Allow matching also on pod names

[randomswdev]

As described in issue https://github.com/hashicorp/vault-plugin-auth-kubernetes/issues/65, a scoped token also includes the name of the pod it has been injected into.

What do you think about about adding an additional configuration parameter that would allow a vault auth role specification to allow matching not only on the kubernetes namespace and service account names, but also on the pod name (possibly using wildcards)?

This would allow to assign roles also based on the pod identity in all those cases when it is not possible to assign different service accounts to different pods, like when building (as in the referenced issue) with the gitlab runner that does assign the same service account to all the spawned build jobs.

If you think this is a reasonable feature to add, I can work to contribute a pull request.

[venky999]

it would be great to have this.. and is it possible to restrict to pods with specific iam roles ?

[kintarowins]

Please add this feature.
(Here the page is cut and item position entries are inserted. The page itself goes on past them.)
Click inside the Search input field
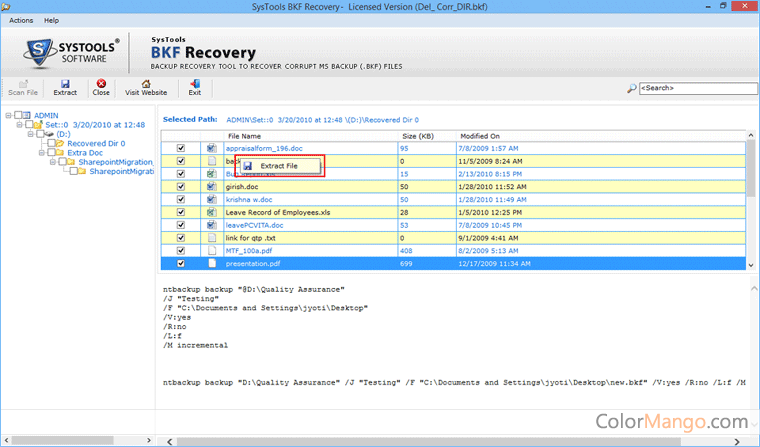 pyautogui.click(x=692, y=88)
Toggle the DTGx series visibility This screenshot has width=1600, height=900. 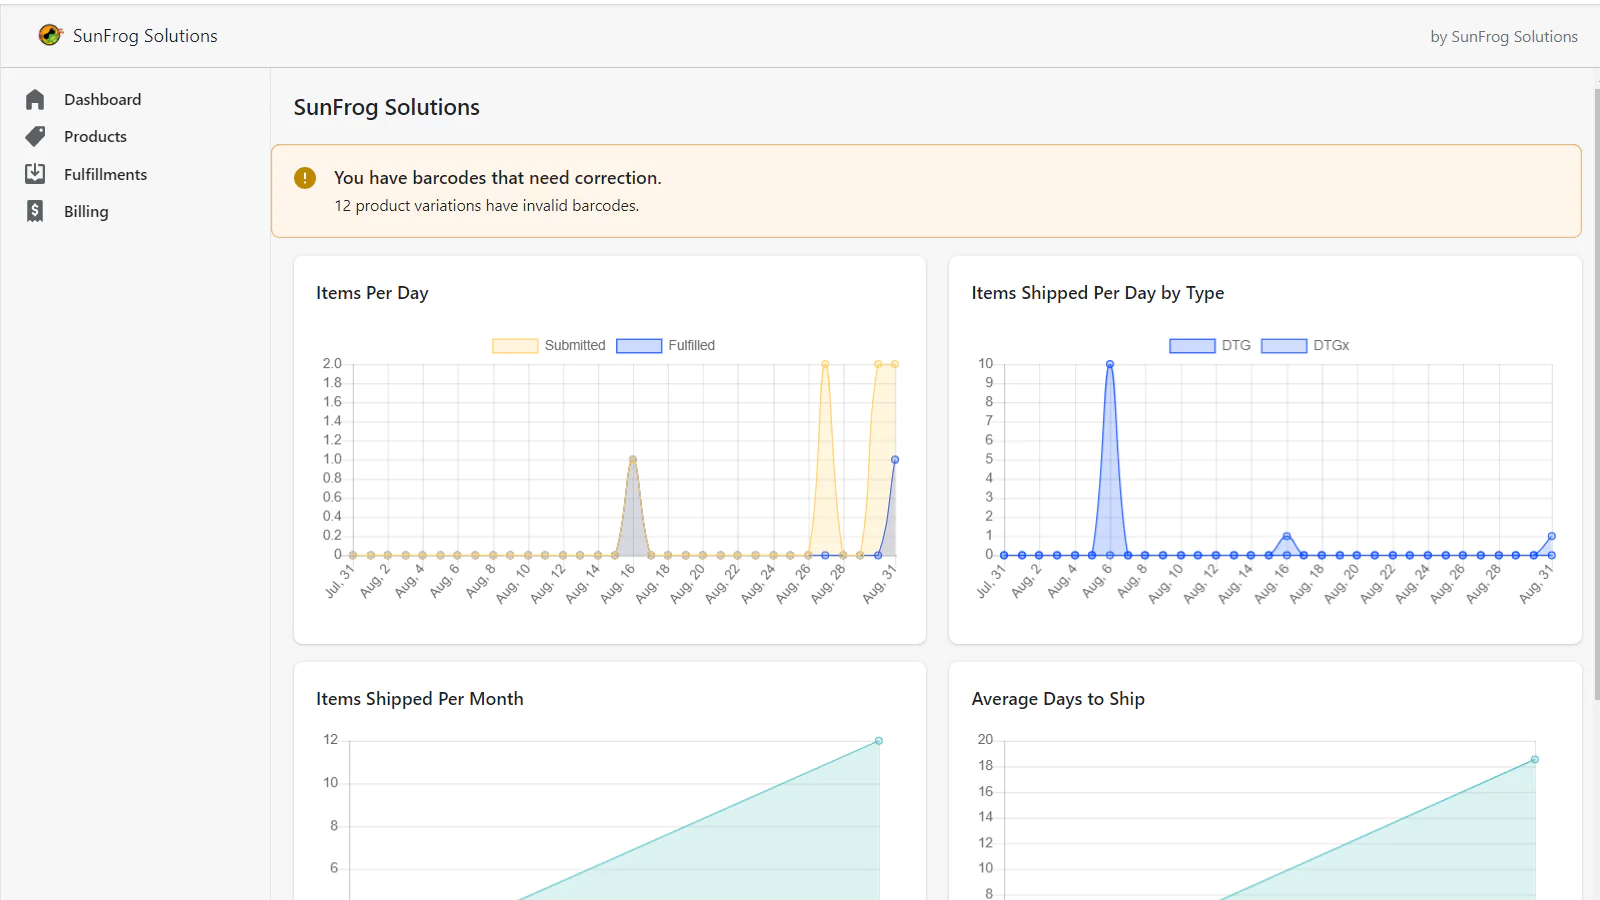pyautogui.click(x=1284, y=345)
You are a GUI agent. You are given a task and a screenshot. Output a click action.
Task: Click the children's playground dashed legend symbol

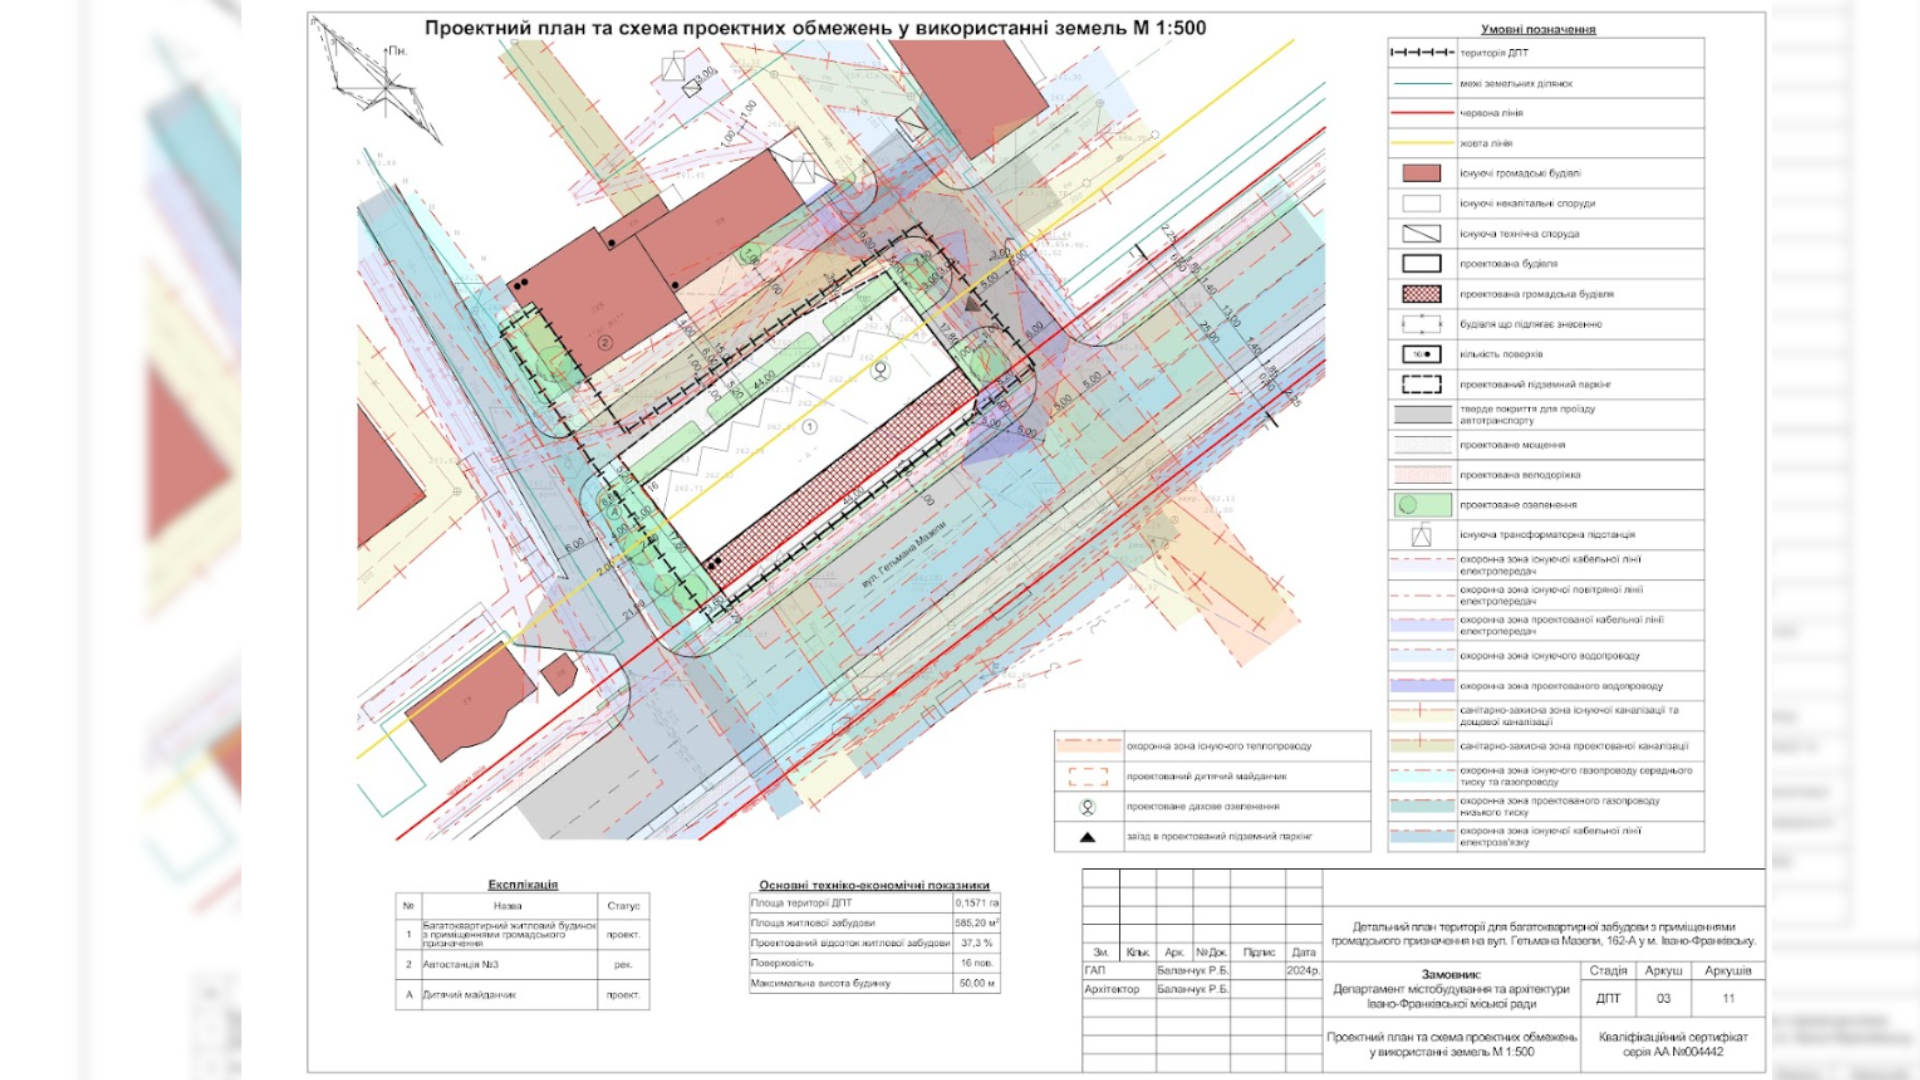[x=1088, y=777]
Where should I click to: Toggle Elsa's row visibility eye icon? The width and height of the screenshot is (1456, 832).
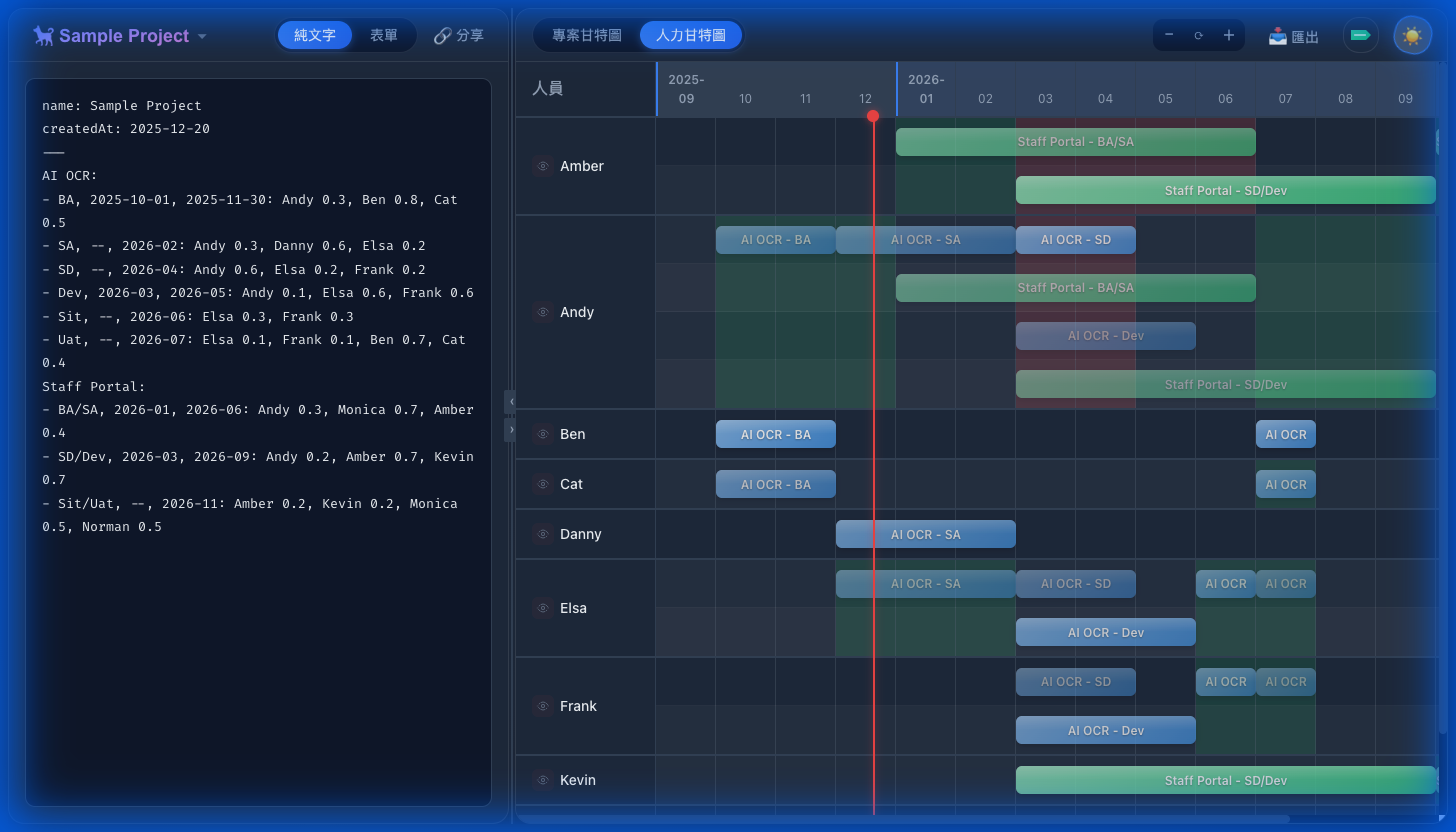[x=543, y=608]
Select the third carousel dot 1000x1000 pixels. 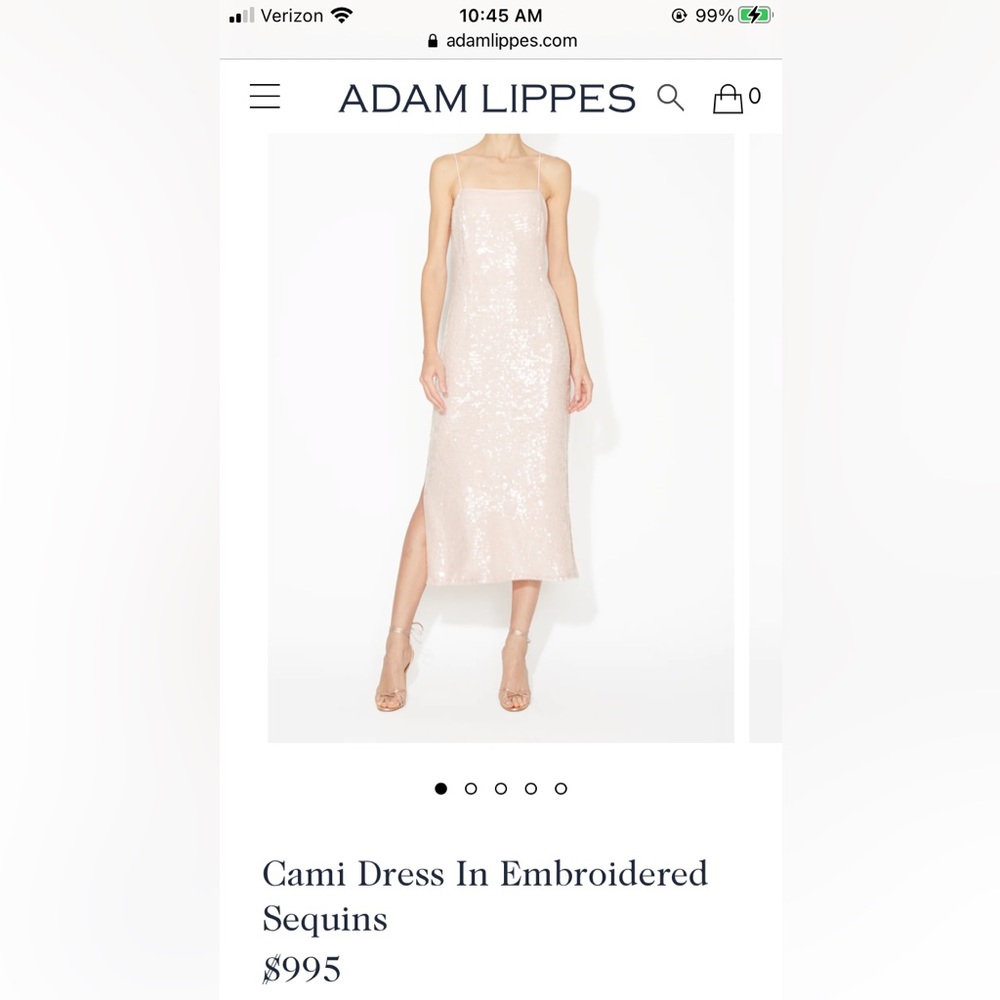[x=501, y=788]
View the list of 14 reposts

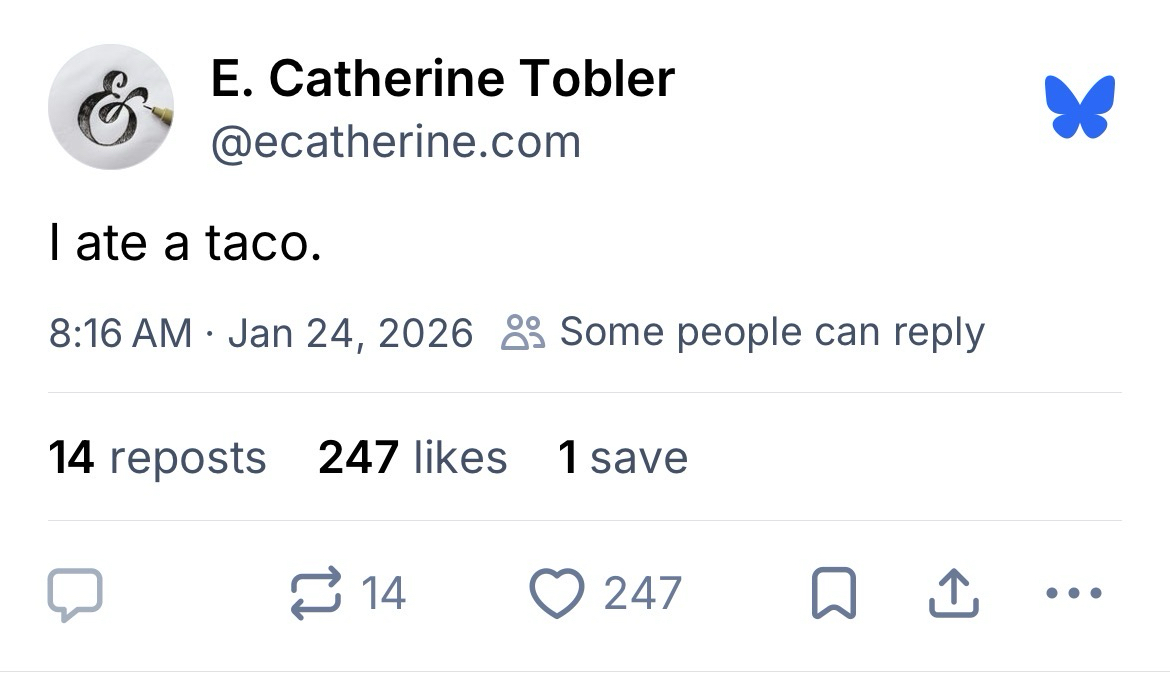tap(157, 458)
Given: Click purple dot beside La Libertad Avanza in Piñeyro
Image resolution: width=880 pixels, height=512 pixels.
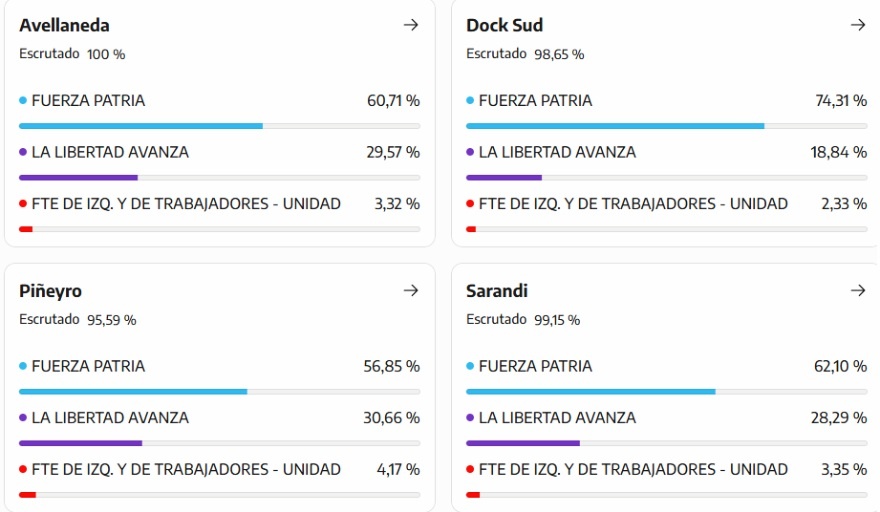Looking at the screenshot, I should [x=23, y=418].
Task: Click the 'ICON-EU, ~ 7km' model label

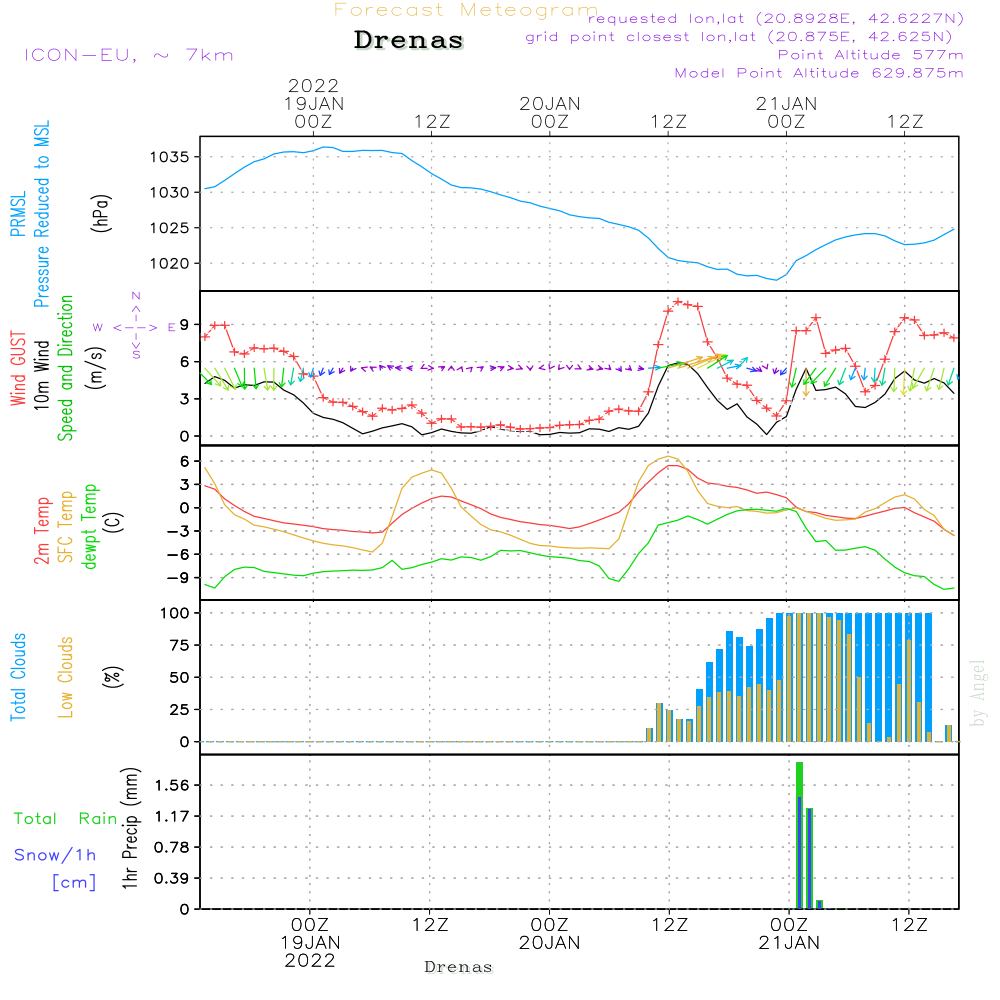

Currently, we'd have to create separate service accounts for each pod/deployment. With the additional pod level matching, we'd only need a single service account, greatly reducing the complexity of the setup.

[narg95]

I am very interested in this feature, I could help if the feature is wanted and someone guides me in the right direction. Currently any pod within the same service account is able to read the secrets from all the others. This feature will provide a more granular access control to vault secrets at the pod level.

[narg95]

In case of grouped pods (deployments, daemon-sets, statefull-sets) pods should have access to the same secrets, therefore this feature should also allow setting a prefix to match the pod group.